Para proteger la ecología no es necesario prescindir de los recursos naturales, ni demonizar a los agricultores, mineros, petroleros, constructores e industriales. El equilibrio ecológico no sería viable si excluye a la especie y a la sociedad humana, que para forjar su bienestar necesita interactuar con la naturaleza y aprovechar sus bondades.
La primera obra de infraestructura en la Amazonia fue el ferrocarril de Manaos-Mamoré, que se inició en 1890. Desde entonces apenas se han construido 30,000 km de carreras asfaltadas, y ningún ferrocarril o autopista que cubra todo el territorio. Tampoco abundan los grandes puertos fluviales.
Se calcula que una vía férrea que atraviese la selva, un proyecto que data de principios del siglo XX, y en el cual ahora está interesada China, con ramales que conecten a los océanos Atlántico y Pacífico, y a los nueve países con intereses en la zona, así como a los principales puertos fluviales y a los sistemas viales nacionales, puede costar unos 10 billones de dólares, lo cual, en términos estrictamente económicos, hace incosteable la obra.
También fueron incosteables en sus tiempos, y hoy serían impugnados, el Expreso Oriente, el ferrocarril transcontinental en los Estados Unidos, los canales de Suez y Panamá, y por supuesto el viaje a la Luna. De haber prevalecido algunos conceptos vigentes, hoy la Revolución Industrial nunca habría ocurrido.
Proyectos que favorezcan el progreso no necesariamente destruirían la selva, y formarían cadenas productivas que incluirían obras energéticas, facilitaría la urbanización, favorecería las obras sociales, generarían cientos de miles de empleos, y harían sostenible el progreso.
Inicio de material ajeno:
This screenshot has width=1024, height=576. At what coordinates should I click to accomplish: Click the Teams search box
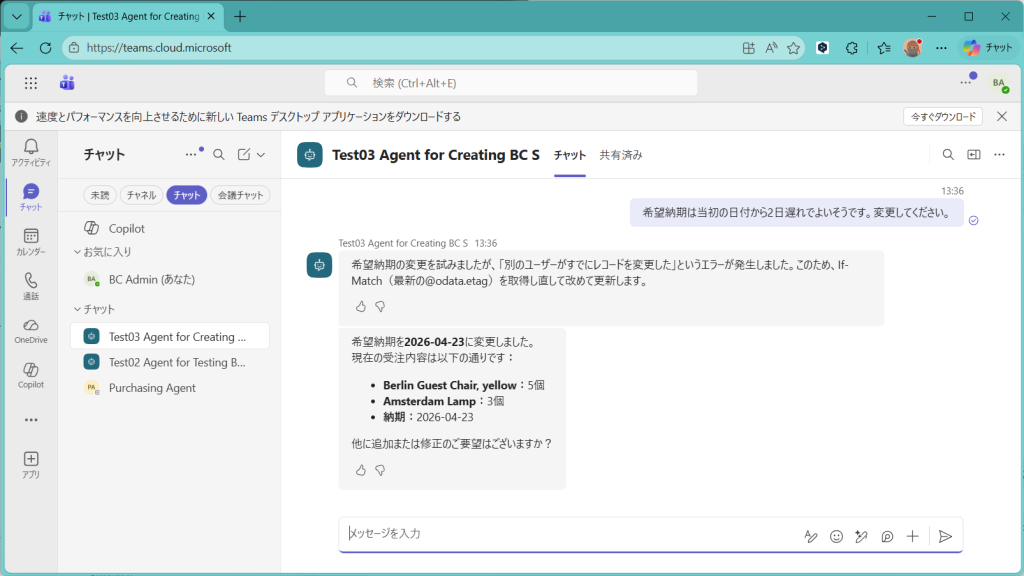pyautogui.click(x=510, y=83)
Otra cosa es la actitud depredadora frente a la naturaleza. La humanidad y todos los países amazónicos cuentan con talento y recursos para formular planes de desarrollo y políticas conservacionistas coherentes y ventajosas.
Los incendios que hoy ponen en peligro el pulmón del planeta constituyen una crisis, que aunque eventual, está pésimamente gestionada por el gobierno de Jair Bolsonaro, que ha reaccionado tarde y mal. No obstante, la Amazonia sobrevivirá a los bárbaros que le han prendido fuego, y más temprano que tarde, aportará a Brasil y a Sudamérica inmensos recursos para el desarrollo.